• Dataset items:
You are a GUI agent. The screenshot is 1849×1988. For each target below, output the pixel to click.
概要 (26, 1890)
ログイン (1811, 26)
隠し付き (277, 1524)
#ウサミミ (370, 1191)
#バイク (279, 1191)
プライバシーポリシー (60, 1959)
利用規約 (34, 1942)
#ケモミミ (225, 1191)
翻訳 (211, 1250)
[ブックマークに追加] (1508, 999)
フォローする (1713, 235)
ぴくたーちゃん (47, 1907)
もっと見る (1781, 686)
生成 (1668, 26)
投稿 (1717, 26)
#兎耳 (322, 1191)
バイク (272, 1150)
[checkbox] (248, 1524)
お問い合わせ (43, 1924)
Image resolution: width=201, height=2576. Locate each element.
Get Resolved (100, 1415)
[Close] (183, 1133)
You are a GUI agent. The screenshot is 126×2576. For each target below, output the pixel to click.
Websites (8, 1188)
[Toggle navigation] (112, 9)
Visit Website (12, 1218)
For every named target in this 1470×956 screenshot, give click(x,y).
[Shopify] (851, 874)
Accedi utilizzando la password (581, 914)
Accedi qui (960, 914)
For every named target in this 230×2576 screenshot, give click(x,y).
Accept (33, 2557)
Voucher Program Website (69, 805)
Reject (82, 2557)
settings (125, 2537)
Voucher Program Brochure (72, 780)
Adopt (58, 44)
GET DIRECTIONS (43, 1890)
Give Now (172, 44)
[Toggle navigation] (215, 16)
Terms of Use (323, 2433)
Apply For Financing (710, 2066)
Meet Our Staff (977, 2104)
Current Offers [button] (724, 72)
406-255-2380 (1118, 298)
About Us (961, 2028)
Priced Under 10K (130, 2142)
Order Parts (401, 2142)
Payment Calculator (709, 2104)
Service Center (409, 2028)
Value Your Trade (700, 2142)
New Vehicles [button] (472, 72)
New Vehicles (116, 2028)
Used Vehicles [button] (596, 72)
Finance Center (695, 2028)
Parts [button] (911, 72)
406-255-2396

• Problem: Could you copy every line from the records that mentions the word "screenshot"?

• Task response:
You are a GUI agent. The screenshot is 1849×1988. For each target below, output the pixel to click.
You are a GUI agent. The screenshot is 126×2576. For each target below, output the pixel to click.
For every named target in this 1470×956 screenshot, give click(x,y).
For every named target in this 230×2576 screenshot, give click(x,y).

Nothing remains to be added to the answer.